“Please, Mr President, think before you tweet,” urges Mr Warren Honey, headmaster at Hydesville Tower School, Walsall
This next blog piece was supposed to be considering hormones and the brains of children. And then Trump re-tweeted far-right propaganda. That ripped up my planned script, and left me reflecting on how the most powerful person on the planet can make an error that would be inexcusable from a child. The fact that his subsequent messages (280 characters or fewer) offered no sense of shame, embarrassment or apology only added to the feeling that causing offence and outrage was a desired outcome.
Causing upset by social media is not a new phenomenon. When Facebook first emerged, I dealt with an incident almost every fortnight when one child would write something derogatory on another’s “wall”. Much was written at the time about why such cyber-abuse, which would often lead to cyber-bullying, would be occurring amongst people who were so normal and understated in usual circumstances.
A matter of emotional intelligence
Daniel Goleman wrote about ‘Emotional Intelligence’, and the ease with which a person could distance themselves from their reasoned empathy when facing a computer: typing those harsh words about another was easier since there was no apparent victim, no visual clues as to the damage being done. Gradually, as the years went by and the stand taken against online abuse became clear, the number of cases to deal with diminished: was the problem disappearing?
Sadly, the evidence would suggest not. As mobile phone technology advanced, and the availability of smartphones increased, there was greater accessibility to social media accounts. Now children could access their platforms throughout the day, on their way to and from school, as well as when at home. This 24/7 exposure coincided with an unfortunate phenomenon: the normalisation of more nasty posts in the minds of the users. Thus, exchanges between friends became increasingly cutting (but tolerated as “banter”), and reports of genuinely unpleasant messages decreased with a sighing acceptance of inevitability.
Since the human brain’s development is rarely complete before 26 years old, and the emotional centres are amongst the last to mature, it is little wonder that mistakes are made by adolescents; nor is it surprising that the damage is especially significant to those on the receiving end. As the frontal cortex re-wires itself, all of the capacity to reason, to empathise, to reflect and to call a halt on a spat is diminished. Given Donald Trump is 71, he is a hop, skip and a jump beyond using this as his excuse, however…his retorts and spiteful comments seem hard-wired!
A safe environment
School and family play a vital part in trying to mitigate against the concerns of social media, and both are integral in the effort of enhancing the related protective factors of thoughtfulness, empathy and self-esteem. According to the ‘Ditch The Label’ survey of 2017, 69% of pupils sampled admitted to posting something hurtful online. Helping children to develop self-assurance without arrogance can play a big part in reducing the chance of them engaging in such unpleasantness: bullies are often acting out of a deficiency in their own self-image.

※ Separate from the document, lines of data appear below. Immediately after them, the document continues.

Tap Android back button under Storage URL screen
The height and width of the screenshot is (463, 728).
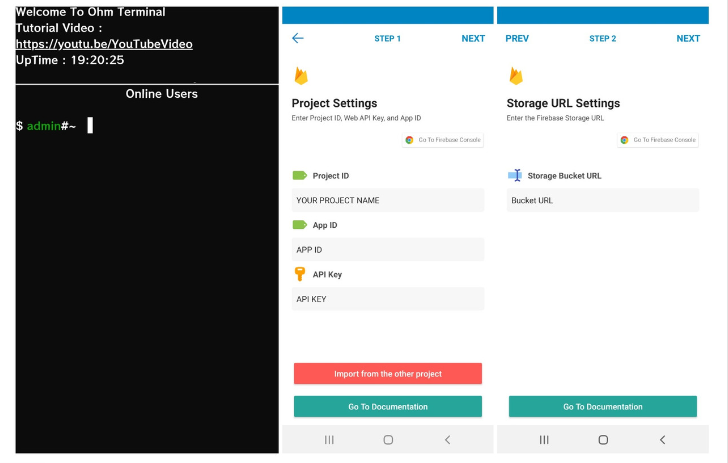pyautogui.click(x=662, y=439)
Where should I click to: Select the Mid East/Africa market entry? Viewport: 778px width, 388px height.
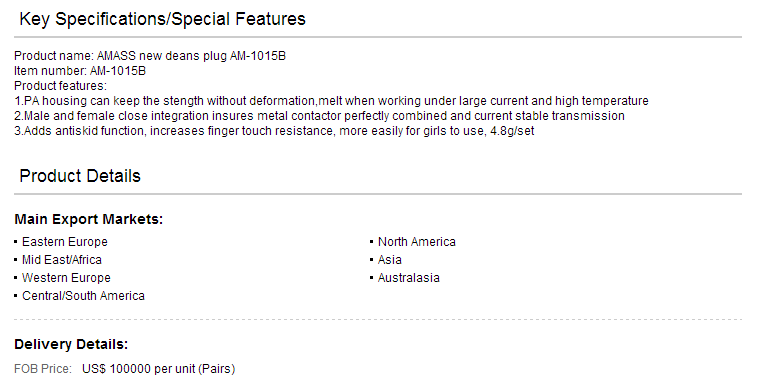(x=62, y=259)
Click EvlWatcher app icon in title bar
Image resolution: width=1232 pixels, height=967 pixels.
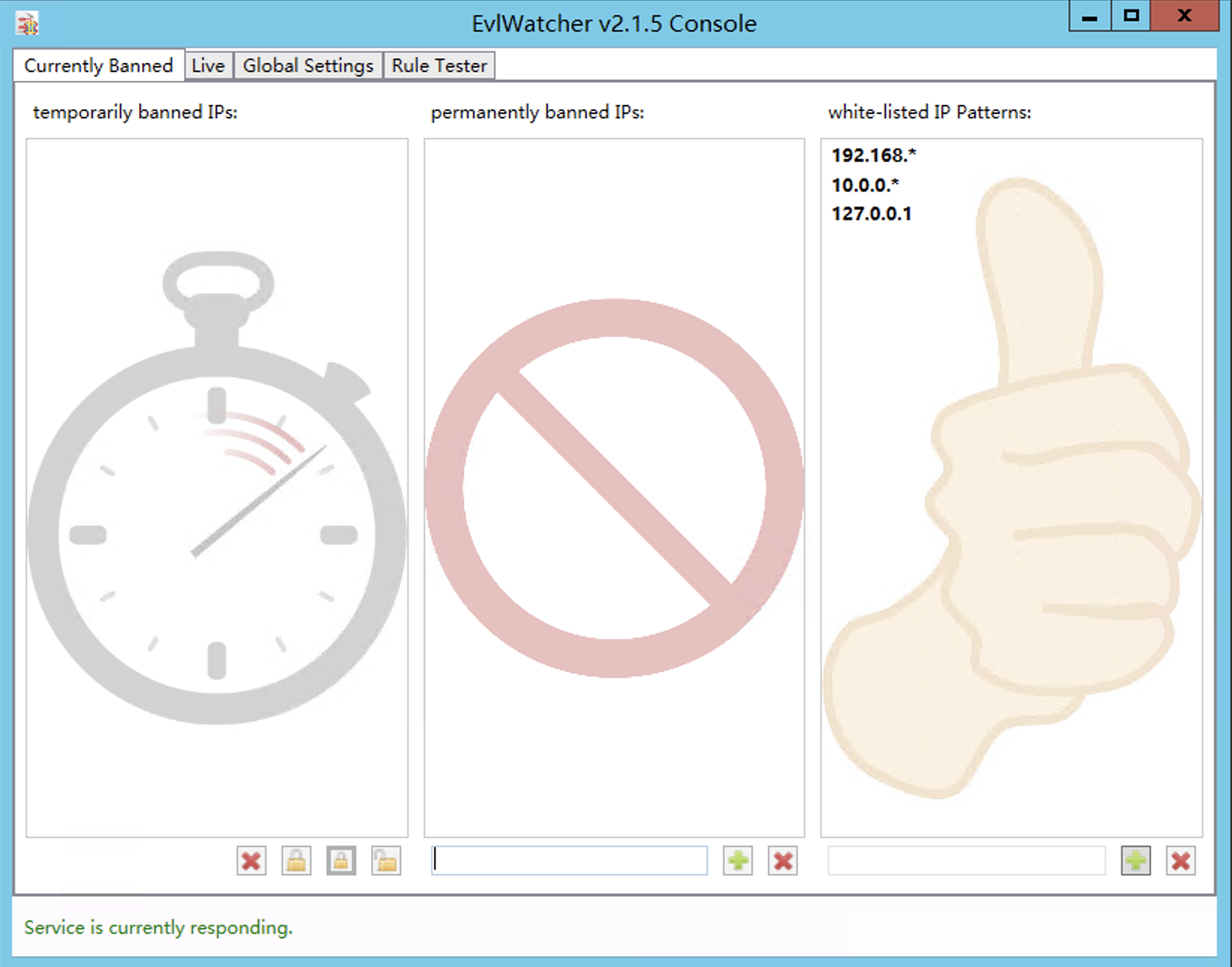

At Hydesville Tower School, we benefit from PSHE sessions delivered in small form groups and teachers who work hard to understand the child’s personality and so give them the chance to develop the strength of character. Families can play a similar key role, with that environment that nurtures the child and gives the strong bonds that reside between relatives and helps a child feel loved.
As a member of Cognita Schools, character development is a key focus. Pupils have huge scope to develop this quality – presenting assemblies, leading House teams, engaging in Forest School and outdoor education, or by working on community projects – and it is grounded in what matters: making the most of self, the people around you, and the local and global communities.
Ditch The Label
The ‘Ditch The Label’ survey found that 37% of children never told anyone when they were bullied. It is difficult if a child chooses not to reveal, but this is where the home-school partnership can be so powerful. Together, we will notice if there are changes of behaviour and mood, so there is a chance for us to be proactive. Communicating concerns will allow the other party to add their support and hence extend the protective cushion around the child. In 2018, we will be launching the ‘Hydesville Champions’ – pupils who will look out for indicators that others are feeling unhappy, to increase further our chance to help them through the situation.
It is too early for New Year’s Resolutions, but I need to do this for myself. I will not include Donald Trump in my next missive…he is “blogbait” for me, and I need a detox!